イベントレポート

Frontiers Tour Tokyo

Slackの活用を一段階レベルアップ! 「連携アプリ」と「カスタムアプリ」が働き方をさらに変える

Slackをより一層業務で活用できるようにするアプリとは

 9月17日に開催されたSlackのカンファレンスイベント「Frontiers Tour Tokyo」。このイベントでは、Slackの新しい機能や活用事例を披露しただけでなく、働き方の改善に直結するSlackの実践的な使い方にフォーカスしたセッションも開かれた。
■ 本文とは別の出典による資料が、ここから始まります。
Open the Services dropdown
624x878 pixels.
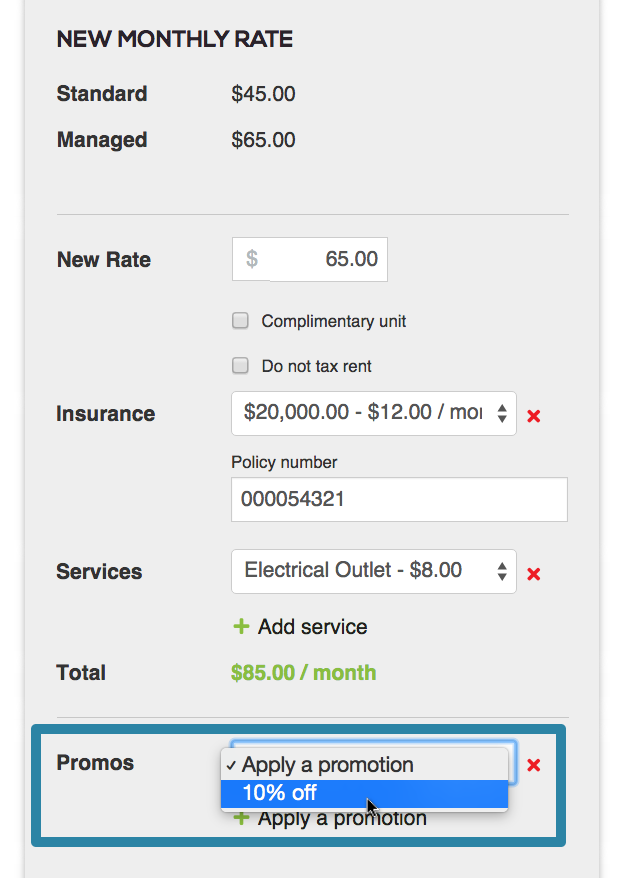click(x=370, y=570)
ここでは、Slack Japan株式会社の2人が登壇し、Slackの活用を一段階レベルアップさせる「連携アプリ」および「カスタムアプリ」の利点を詳細に解説したセッションをレポートする。

1800件以上の連携アプリで業務のボトルネックを解消

Slack Japan株式会社事業開発・アライアンス・マネージャーの上田純平氏

 同セッションでは、「働き方をよりシンプルに、より快適に、より有意義にするための方法」の1つとして、Slack Japan事業開発・アライアンス・マネージャーの上田純平氏がSlackのアプリと、そのメリットについて解説した。Slack上で「/<アプリ名>」と入力することで呼び出すことが可能な連携アプリは、同社のウェブサイト「App ディレクトリ」ですでに1800件以上公開され、誰でも好きなものを選んでインストールできるようになっている。

 App ディレクトリにはメール、スケジューラー、クラウドストレージ、タスク管理、ビデオ会議といったカテゴリーにおいて、ワールドワイドに使われている代表的なクラウド型のビジネスツールの多くが掲載されており、インストールすることでメールや予定をSlackに送信したり、ファイルのやりとりをSlackに統合したり――といった省力化につながる連携が可能になっている。
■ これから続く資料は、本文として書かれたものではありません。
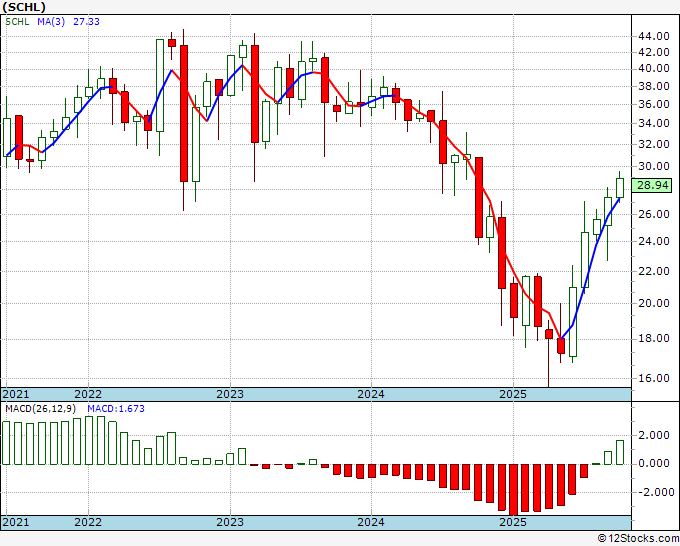
Task: Click the -2.000 MACD axis label
Action: click(x=652, y=492)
働き方を変えるSlackの活用方法は2つ。「連携アプリ」の利用と「カスタムアプリ」の利用がある

 そして、最近では日本国内のクラウドサービスの連携アプリも急激に増加していると上田氏。「1年前は14個しかなかったが、今は60を超えている」という。主なところでは、人事管理の「カオナビ」、勤怠管理の「ジョブカン」、名刺管理の「eight」、BIツールの「MotionBoard」、タスク管理の「Backlog」、受付システムの「RECEPTIONIST」、さらには経理サービスの「freee」や「マネーフォワード」、電子契約の「クラウドサイン」といった数多くの日本発サービスがSlackと連携を取り始めている。
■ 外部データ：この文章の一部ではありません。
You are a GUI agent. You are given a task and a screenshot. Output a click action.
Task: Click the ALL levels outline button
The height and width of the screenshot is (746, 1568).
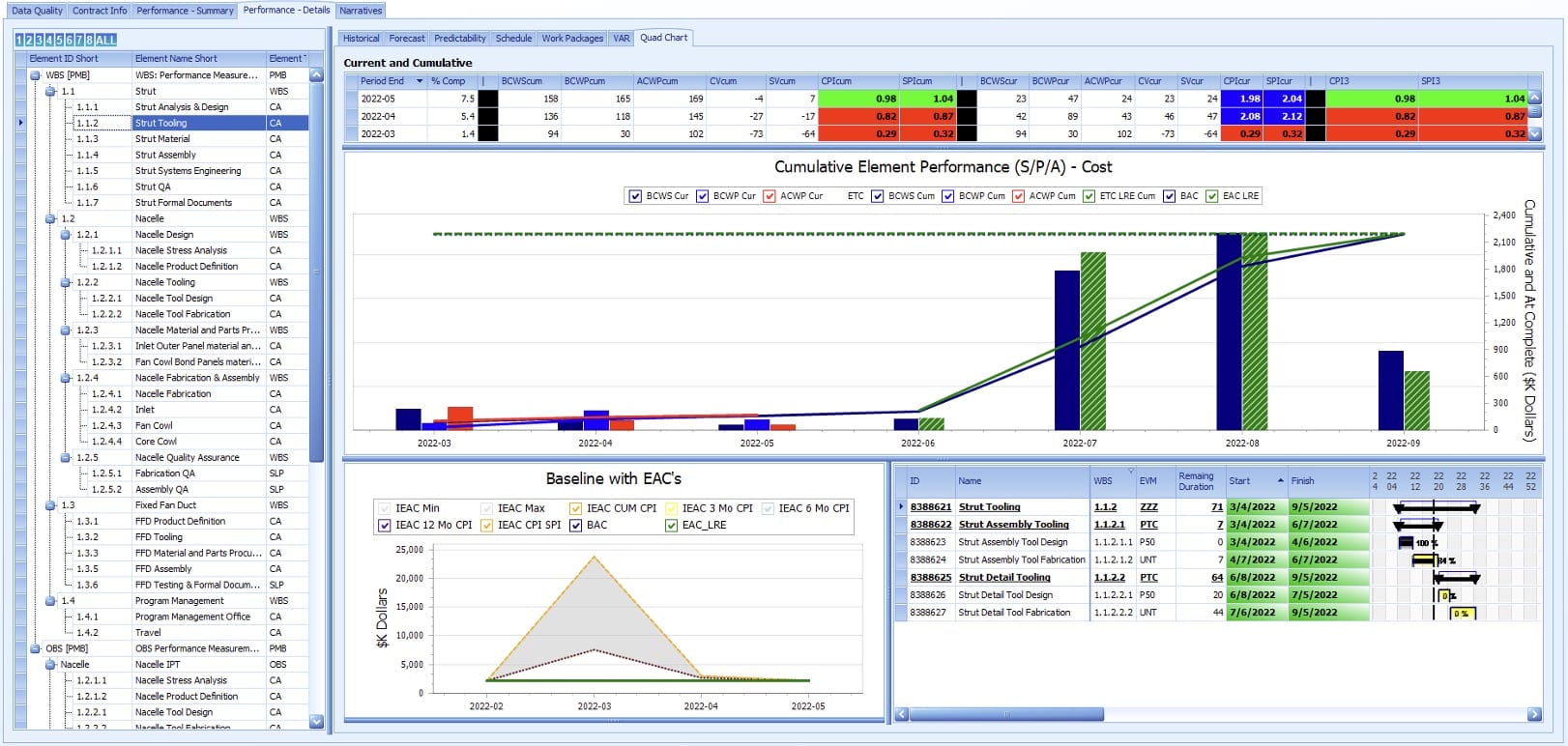(x=106, y=40)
連携アプリは各社が開発し、すでに1800を超える数に。日本発のサービスも増えてきた

 そんな中でも「抜群のデザイン」で要注目の連携アプリとして氏が紹介したのが、2019年7月に公開された「NAVITIME for Slack」。公共交通機関を使った移動時の経路検索がSlackの中で可能になるもので、公開直後には「グローバルでトップ3のアプリになった」というほど高い人気を集めた。また、日経新聞電子版のアプリも、ユーザーの興味に沿ったトピックがSlackのチャンネルに自動配信されるとして特に利便性が高いとした。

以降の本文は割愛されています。